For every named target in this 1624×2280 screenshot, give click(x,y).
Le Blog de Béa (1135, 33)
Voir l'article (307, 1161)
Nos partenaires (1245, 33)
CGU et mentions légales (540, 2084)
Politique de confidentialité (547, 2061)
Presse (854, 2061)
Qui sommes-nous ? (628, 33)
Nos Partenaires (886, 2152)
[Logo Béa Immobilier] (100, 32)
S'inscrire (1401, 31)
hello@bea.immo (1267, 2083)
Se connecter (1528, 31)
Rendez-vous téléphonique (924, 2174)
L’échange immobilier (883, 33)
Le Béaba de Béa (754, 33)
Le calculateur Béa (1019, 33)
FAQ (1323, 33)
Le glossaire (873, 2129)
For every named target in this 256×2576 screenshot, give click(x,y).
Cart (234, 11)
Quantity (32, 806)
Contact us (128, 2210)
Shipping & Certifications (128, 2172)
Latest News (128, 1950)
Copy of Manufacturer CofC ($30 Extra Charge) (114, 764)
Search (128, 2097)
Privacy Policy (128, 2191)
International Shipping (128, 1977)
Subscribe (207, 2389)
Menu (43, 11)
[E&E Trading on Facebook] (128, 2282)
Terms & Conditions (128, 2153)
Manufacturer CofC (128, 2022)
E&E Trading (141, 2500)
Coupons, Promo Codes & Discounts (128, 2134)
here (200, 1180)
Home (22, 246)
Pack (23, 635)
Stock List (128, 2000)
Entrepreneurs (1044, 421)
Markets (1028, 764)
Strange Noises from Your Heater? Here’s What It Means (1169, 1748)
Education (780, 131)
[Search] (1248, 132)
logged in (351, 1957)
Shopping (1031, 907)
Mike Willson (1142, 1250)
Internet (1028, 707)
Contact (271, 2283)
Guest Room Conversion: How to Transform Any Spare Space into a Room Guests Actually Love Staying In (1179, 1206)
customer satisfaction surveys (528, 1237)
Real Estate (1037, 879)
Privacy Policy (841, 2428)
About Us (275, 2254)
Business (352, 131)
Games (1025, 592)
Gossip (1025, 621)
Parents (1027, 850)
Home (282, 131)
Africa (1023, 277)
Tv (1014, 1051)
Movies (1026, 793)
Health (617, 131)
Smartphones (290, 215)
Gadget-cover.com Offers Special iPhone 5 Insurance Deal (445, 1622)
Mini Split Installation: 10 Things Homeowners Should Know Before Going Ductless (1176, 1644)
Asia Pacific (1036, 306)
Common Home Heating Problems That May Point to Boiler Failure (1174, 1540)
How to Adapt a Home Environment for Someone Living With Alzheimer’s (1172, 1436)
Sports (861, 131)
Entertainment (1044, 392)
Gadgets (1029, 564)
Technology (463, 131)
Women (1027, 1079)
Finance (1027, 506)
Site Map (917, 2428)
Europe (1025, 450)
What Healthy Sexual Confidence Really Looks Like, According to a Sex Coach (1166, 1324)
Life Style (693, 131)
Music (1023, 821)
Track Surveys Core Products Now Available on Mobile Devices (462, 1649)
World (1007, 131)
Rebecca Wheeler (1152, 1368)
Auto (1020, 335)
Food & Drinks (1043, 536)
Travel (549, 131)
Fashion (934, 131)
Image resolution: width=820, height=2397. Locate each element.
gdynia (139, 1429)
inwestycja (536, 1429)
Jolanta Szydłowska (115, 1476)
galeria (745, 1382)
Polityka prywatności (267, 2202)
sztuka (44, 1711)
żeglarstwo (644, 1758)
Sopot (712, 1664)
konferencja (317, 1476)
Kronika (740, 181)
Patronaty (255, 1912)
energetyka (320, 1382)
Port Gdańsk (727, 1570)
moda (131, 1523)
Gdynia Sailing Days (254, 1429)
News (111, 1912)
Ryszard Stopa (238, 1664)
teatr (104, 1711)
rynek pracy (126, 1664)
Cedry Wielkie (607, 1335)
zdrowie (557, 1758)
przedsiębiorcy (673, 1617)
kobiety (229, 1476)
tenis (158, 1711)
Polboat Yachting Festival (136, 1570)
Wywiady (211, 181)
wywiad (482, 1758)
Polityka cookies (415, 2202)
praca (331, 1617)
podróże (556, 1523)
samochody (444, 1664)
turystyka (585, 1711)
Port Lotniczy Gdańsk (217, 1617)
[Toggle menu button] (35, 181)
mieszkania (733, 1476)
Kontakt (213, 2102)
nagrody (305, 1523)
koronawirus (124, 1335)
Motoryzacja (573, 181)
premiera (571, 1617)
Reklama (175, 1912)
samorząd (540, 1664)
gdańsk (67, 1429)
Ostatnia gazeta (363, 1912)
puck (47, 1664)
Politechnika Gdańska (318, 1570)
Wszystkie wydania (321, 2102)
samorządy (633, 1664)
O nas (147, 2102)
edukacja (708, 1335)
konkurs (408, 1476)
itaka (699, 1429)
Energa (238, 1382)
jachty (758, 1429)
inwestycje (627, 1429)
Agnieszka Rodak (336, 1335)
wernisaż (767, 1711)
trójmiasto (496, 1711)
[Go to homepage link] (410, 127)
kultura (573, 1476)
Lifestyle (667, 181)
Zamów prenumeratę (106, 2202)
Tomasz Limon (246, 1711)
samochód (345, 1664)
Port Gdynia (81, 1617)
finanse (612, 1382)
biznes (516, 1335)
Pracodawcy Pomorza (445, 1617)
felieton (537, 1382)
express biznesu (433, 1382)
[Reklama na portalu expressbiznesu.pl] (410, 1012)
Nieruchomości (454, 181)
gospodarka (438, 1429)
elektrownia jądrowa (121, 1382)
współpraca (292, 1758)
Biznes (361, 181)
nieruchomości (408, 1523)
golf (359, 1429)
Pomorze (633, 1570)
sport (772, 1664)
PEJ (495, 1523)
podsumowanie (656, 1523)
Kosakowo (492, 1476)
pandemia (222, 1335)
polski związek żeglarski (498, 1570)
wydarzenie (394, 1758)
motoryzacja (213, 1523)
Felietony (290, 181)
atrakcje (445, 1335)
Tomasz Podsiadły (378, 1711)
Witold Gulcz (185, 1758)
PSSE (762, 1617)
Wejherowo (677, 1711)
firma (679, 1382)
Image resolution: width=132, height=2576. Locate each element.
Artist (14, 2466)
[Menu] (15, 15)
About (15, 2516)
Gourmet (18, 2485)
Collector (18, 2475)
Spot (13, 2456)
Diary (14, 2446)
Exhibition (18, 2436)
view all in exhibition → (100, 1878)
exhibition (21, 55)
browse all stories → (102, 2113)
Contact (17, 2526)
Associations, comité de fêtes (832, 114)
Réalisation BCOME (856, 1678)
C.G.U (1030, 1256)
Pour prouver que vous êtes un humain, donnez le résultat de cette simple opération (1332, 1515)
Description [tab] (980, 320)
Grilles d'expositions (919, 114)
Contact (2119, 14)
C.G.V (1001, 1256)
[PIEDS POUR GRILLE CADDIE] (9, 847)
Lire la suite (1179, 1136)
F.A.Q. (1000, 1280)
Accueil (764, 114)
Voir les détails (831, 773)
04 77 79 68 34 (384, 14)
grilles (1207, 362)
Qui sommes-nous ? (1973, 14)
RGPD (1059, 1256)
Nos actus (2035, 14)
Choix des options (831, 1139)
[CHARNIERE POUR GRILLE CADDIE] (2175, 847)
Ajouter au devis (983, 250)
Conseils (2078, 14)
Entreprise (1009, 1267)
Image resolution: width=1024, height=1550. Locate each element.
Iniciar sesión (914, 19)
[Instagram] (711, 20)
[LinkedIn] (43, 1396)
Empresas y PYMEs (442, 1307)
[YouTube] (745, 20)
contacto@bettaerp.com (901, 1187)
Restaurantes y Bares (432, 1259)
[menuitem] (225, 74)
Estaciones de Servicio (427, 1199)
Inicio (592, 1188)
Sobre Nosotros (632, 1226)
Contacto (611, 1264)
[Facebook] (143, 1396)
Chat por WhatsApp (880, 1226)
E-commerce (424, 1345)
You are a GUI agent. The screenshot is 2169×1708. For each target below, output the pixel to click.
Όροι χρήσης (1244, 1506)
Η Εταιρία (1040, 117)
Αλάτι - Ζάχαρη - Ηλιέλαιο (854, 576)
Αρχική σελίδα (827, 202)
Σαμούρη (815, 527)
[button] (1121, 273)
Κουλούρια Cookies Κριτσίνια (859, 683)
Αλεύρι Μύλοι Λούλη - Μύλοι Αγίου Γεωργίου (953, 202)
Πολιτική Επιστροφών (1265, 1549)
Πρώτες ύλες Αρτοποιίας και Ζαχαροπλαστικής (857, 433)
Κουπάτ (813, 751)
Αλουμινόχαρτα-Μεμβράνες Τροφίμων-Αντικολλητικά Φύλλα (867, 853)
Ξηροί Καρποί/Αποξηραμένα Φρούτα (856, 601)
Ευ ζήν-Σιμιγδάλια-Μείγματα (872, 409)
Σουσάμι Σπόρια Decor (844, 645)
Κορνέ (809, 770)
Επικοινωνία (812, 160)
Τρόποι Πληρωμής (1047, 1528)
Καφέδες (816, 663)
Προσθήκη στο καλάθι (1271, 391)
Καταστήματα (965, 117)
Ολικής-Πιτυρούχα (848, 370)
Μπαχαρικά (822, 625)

----------------

» TASK TO CARRY OUT: Go through the entries above and copy out every line that includes the word "width".

» ANSWER SPACE:
Image resolution: width=820, height=2397. Locate each element.
Image resolution: width=132, height=2576. Locate each element.
Image resolution: width=1024, height=1550. Locate each element.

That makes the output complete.